§ What this task involves
The full listing is to be written out again, unchanged.
^^^^^^^^
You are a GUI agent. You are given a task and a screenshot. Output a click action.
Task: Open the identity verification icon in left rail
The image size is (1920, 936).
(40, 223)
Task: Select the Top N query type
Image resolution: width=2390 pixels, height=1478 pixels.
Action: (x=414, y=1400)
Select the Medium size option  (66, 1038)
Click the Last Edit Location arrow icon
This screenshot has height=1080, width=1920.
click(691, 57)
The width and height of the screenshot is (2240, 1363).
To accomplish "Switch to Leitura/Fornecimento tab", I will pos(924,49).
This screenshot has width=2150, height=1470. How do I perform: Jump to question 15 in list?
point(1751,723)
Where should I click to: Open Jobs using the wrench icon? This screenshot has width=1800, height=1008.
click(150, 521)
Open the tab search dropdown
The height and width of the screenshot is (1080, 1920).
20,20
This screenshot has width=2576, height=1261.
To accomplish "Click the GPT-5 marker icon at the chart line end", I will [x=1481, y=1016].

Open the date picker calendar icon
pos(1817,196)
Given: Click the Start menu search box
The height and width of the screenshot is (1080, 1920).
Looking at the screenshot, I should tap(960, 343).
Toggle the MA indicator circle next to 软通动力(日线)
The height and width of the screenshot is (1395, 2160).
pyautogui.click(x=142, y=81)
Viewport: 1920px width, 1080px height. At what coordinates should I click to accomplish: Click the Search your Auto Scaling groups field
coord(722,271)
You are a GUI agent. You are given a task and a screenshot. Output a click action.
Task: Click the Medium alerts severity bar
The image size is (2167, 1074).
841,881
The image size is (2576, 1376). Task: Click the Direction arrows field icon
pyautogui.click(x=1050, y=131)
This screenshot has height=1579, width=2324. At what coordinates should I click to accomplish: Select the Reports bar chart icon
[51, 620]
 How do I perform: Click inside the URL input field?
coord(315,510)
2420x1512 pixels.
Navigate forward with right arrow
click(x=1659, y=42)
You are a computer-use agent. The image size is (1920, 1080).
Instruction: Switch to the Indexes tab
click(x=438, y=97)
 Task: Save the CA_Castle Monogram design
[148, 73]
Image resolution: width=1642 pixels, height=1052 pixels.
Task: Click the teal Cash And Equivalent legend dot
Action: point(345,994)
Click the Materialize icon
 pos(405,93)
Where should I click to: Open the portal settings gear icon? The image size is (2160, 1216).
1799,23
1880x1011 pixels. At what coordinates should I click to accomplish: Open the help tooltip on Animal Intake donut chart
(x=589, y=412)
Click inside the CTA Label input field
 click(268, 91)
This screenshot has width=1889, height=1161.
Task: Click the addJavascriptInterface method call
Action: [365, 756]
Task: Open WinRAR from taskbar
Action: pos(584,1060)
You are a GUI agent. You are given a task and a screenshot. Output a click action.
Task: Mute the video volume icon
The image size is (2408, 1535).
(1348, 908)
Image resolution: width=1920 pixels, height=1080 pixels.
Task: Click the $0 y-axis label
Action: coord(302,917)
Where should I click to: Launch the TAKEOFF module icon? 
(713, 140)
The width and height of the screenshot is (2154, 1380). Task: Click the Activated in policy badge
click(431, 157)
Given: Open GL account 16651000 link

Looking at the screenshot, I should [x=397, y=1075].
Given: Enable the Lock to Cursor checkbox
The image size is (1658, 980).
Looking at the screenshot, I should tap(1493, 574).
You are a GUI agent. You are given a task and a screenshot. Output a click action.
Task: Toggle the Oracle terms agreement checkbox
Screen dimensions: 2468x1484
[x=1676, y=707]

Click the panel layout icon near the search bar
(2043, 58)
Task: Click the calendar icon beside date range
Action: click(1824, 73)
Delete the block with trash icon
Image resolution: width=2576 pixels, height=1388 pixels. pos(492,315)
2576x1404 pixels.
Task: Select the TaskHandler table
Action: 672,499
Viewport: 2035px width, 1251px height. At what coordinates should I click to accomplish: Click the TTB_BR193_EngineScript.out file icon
^^^^^^^^
§ Solution for this exercise
You are a GUI agent. You are given a task and a screenshot. Output a click action.
Task: Open the identity verification icon in left rail
The image size is (1920, 936).
(40, 223)
Task: Select the Top N query type
Image resolution: width=2390 pixels, height=1478 pixels.
Action: (x=414, y=1400)
Select the Medium size option  (66, 1038)
Click the Last Edit Location arrow icon
This screenshot has height=1080, width=1920.
click(691, 57)
The width and height of the screenshot is (2240, 1363).
To accomplish "Switch to Leitura/Fornecimento tab", I will pos(924,49).
This screenshot has width=2150, height=1470. How do I perform: Jump to question 15 in list?
point(1751,723)
Where should I click to: Open Jobs using the wrench icon? This screenshot has width=1800, height=1008.
click(150, 521)
Open the tab search dropdown
The height and width of the screenshot is (1080, 1920).
20,20
This screenshot has width=2576, height=1261.
To accomplish "Click the GPT-5 marker icon at the chart line end", I will [x=1481, y=1016].

Open the date picker calendar icon
pos(1817,196)
Given: Click the Start menu search box
The height and width of the screenshot is (1080, 1920).
Looking at the screenshot, I should tap(960, 343).
Toggle the MA indicator circle next to 软通动力(日线)
The height and width of the screenshot is (1395, 2160).
pyautogui.click(x=142, y=81)
Viewport: 1920px width, 1080px height. At what coordinates should I click to accomplish: Click the Search your Auto Scaling groups field
coord(722,271)
You are a GUI agent. You are given a task and a screenshot. Output a click action.
Task: Click the Medium alerts severity bar
The image size is (2167, 1074).
841,881
The image size is (2576, 1376). Task: Click the Direction arrows field icon
pyautogui.click(x=1050, y=131)
This screenshot has height=1579, width=2324. At what coordinates should I click to accomplish: Select the Reports bar chart icon
[51, 620]
 How do I perform: Click inside the URL input field?
coord(315,510)
2420x1512 pixels.
Navigate forward with right arrow
click(x=1659, y=42)
You are a computer-use agent. The image size is (1920, 1080).
Instruction: Switch to the Indexes tab
click(x=438, y=97)
 Task: Save the CA_Castle Monogram design
[148, 73]
Image resolution: width=1642 pixels, height=1052 pixels.
Task: Click the teal Cash And Equivalent legend dot
Action: point(345,994)
Click the Materialize icon
 pos(405,93)
Where should I click to: Open the portal settings gear icon? The image size is (2160, 1216).
1799,23
1880x1011 pixels. At what coordinates should I click to accomplish: Open the help tooltip on Animal Intake donut chart
(x=589, y=412)
Click inside the CTA Label input field
 click(268, 91)
This screenshot has width=1889, height=1161.
Task: Click the addJavascriptInterface method call
Action: [365, 756]
Task: Open WinRAR from taskbar
Action: pos(584,1060)
You are a GUI agent. You are given a task and a screenshot. Output a click action.
Task: Mute the video volume icon
The image size is (2408, 1535).
(1348, 908)
Image resolution: width=1920 pixels, height=1080 pixels.
Task: Click the $0 y-axis label
Action: coord(302,917)
Where should I click to: Launch the TAKEOFF module icon? 
(713, 140)
The width and height of the screenshot is (2154, 1380). Task: Click the Activated in policy badge
click(431, 157)
Given: Open GL account 16651000 link

Looking at the screenshot, I should [x=397, y=1075].
Given: Enable the Lock to Cursor checkbox
The image size is (1658, 980).
Looking at the screenshot, I should tap(1493, 574).
You are a GUI agent. You are given a task and a screenshot. Output a click action.
Task: Toggle the Oracle terms agreement checkbox
Screen dimensions: 2468x1484
[x=1676, y=707]

Click the panel layout icon near the search bar
(2043, 58)
Task: Click the calendar icon beside date range
Action: click(1824, 73)
Delete the block with trash icon
Image resolution: width=2576 pixels, height=1388 pixels. pos(492,315)
2576x1404 pixels.
Task: Select the TaskHandler table
Action: 672,499
Viewport: 2035px width, 1251px height. At what coordinates should I click to accomplish: Click the TTB_BR193_EngineScript.out file icon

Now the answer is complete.